Under authority contained in the Naval Appropriation Act approved March 4, 1917 (Public No. 391, 64th Congress) it is hereby ordered that the provisions of the Eight-Hour Act of June 19 1912, are suspended with respect to persons engaged upon work covered by contracts with the United States, made under the War Department, for the construction of any military building or for any public work which in the judgment of the Secretary of War is important for purposes of national defense in addition to the classes of contracts enumerated in Executive Order of March 24, 1917.
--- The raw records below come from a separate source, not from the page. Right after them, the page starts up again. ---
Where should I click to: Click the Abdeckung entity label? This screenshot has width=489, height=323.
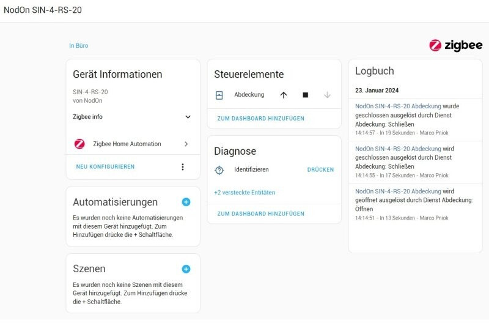click(x=249, y=95)
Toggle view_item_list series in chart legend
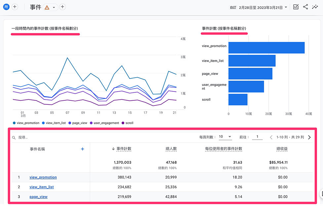The width and height of the screenshot is (323, 211). coord(54,123)
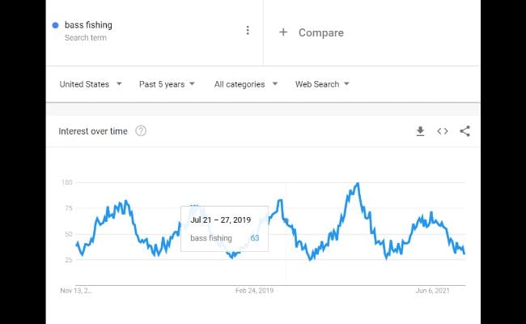Screen dimensions: 526x324
Task: Click the Jul 21 – 27, 2019 tooltip
Action: click(x=224, y=228)
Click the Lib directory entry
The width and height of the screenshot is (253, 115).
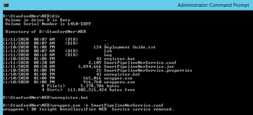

It is further declared that the current status of war constitutes an "extraordinary emergency" within the meaning of that term as used in the Eight-Hour Act of March 3, 1913 (37 Stat., 726), and that laborers and mechanics employed on work of the character set forth above, whether employed by government contractors or by agents of the government, may when regarded by the Secretary of War as necessary for purposes of national defense, be required to work in excess of eight hours per day, and wages to be computed in accordance with the proviso in the said Act of March 4, 1917.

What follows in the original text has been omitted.